So I guess the question is.

1. Can the barrels withstand typical household water pressure?

2. How would you plumb it to ensure that water does not become stagnant anywhere in the system.

3. What about a backflow preventer?
Link Posted: 1/26/2009 7:19:10 PM EST
Interesting idea.  This is sort of like using the water already stored in your hot water heater. If I lose all water pressure from the city I still have 40 gallons or so in my hot water heater in the attic.

One concern I would have is if the local water supply becomes contaminated - local authorities issue a "boil all water" directive, etc.  Then all your "stored" water is also possibly contaminated.

Granted this doesn't happen very often, but something to think about.  Maybe your plumbed in supply could supplement what you have stored so that 99% of the time you have a lot of good water, but you aren't totally dependent on it.

1. I think typical household water pressure is around 30 - 40 psi - this may vary quite a bit from area to area, but a ballpark figure.  I think plastic 55 gallon drums would rupture at that pressure - so that is not a good idea...  I would think this definately would not pass inspection for being compliant with local codes.

2. The first thought that come to mind is pipe! - lots & lots of pipe!!!  Using 2" I.D. pipe (just for example) you would need approximately 335 ft. of pipe to store the equivalent of one 55 gal. barrel.  Bigger pipe would obviously require less length.  If all the water is in pipes, there really isn't anywhere to stagnate.  On the other hand, I have never heard of a case of water stagnating in a hot water heater, so maybe several water tanks (steel not plastic) could be plumbed in line for this purpose.

3.  Simple check valve (or series of check valves if you want overkill) would solve this problem easily.
Link Posted: 1/26/2009 9:07:43 PM EST
It can be

get extra "plugs"/caps

drill a hole and tap it with a 3/4 brass pex fitting,

connect the barrels with pex, crimped together

Make one a "inlet" and the other a "outlet", ie one hose should be at the bottom and one at the top like a water heater. Daisy chain together

put a valve on the inlet to shut off the water, If you don't want to keep constant pressure.
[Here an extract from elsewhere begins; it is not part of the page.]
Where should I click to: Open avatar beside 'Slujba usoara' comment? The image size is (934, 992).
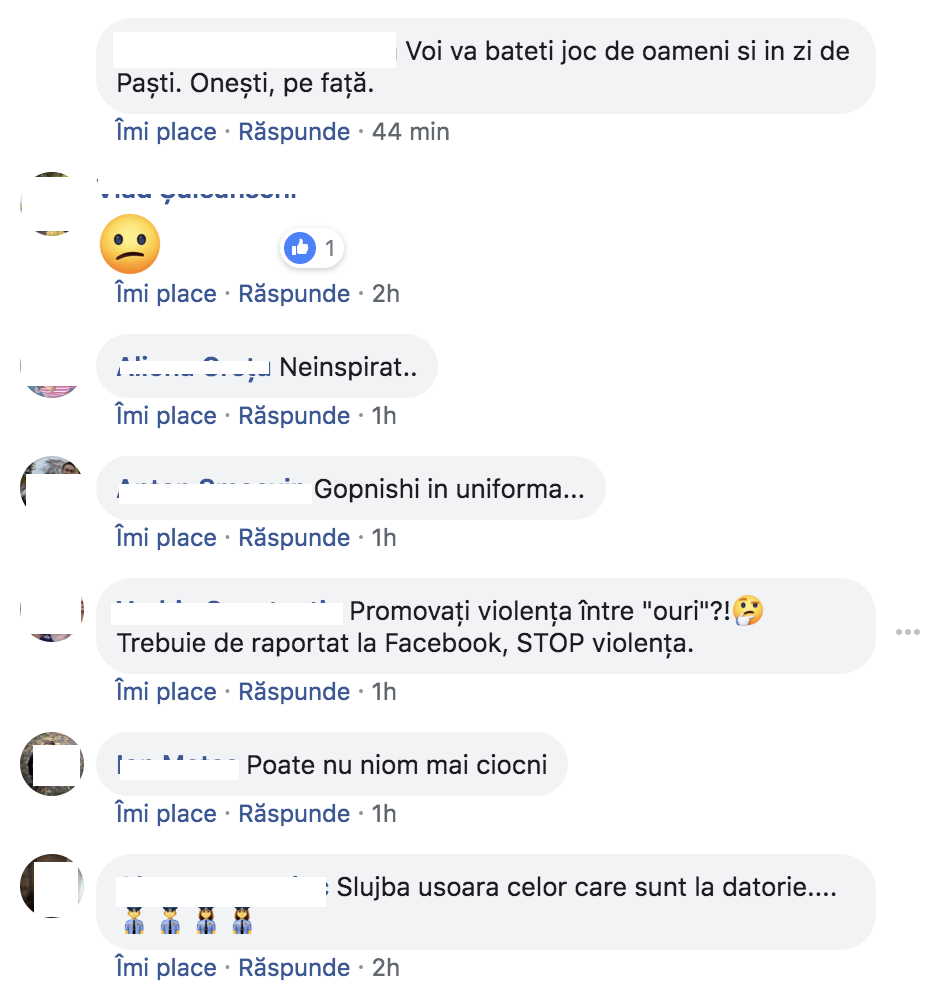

on the exit piece of pex put a valve/water hose connection

Now wash the car, water the garder etc, it will flush the barrels and make it easy to fill.

Keep the solid caps to seal the barrels if needed.
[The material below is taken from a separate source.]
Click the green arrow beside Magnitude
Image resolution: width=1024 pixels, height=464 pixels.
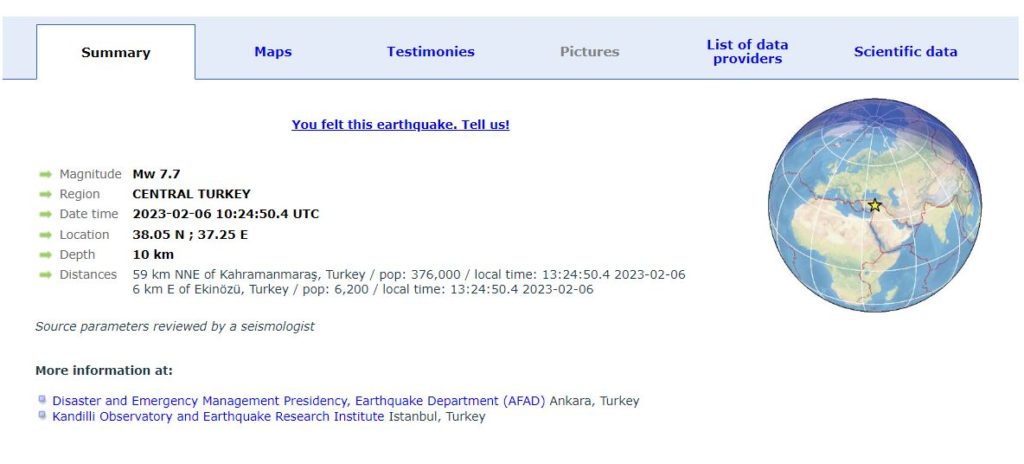point(46,174)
dont have pics as I'm away from the setup.

The pex/brass fitting makes it very easy vs ridgid PVC pipe
Link Posted: 1/27/2009 2:54:12 AM EST
Plastic barrels aren't designed to take city water pressure.

An alternative idea is to use old water heaters where the heater element has failed but the tank is still good.  Plumb these in series with your normal hot water heater or in your cold water line.

Good luck.

Merlin
Link Posted: 1/27/2009 8:03:55 AM EST
Quoted:
It can be

get extra "plugs"/caps

drill a hole and tap it with a 3/4 brass pex fitting,

connect the barrels with pex, crimped together

Make one a "inlet" and the other a "outlet", ie one hose should be at the bottom and one at the top like a water heater. Daisy chain together

put a valve on the inlet to shut off the water, If you don't want to keep constant pressure.

on the exit piece of pex put a valve/water hose connection

Now wash the car, water the garder etc, it will flush the barrels and make it easy to fill.

Keep the solid caps to seal the barrels if needed.

dont have pics as I'm away from the setup.

The pex/brass fitting makes it very easy vs ridgid PVC pipe



Good idea, thanks.
Link Posted: 1/27/2009 9:17:58 AM EST
Oh.... You guys just gave me I bright idea on how I will do my water storage.

The Misses was wanting a sink in the basement.  It would be located next to the washer/dryers.  It also happens to be next to our basement sump pump location.

Here's my idea.

With 55 gallon drum raised off the floor next to the "sink" (Think like a fuel tank - i.e on its side.), easy to fill with hose.  Here's the neat part.  To cycle water, either drain water into the sink or drain into the sump pump location by using a normal hose & shutoff valve.  If I drain it to the sump pump it will then go out of basement to a hose connected to that outlet.  I then can use the 55 gallons to water plants.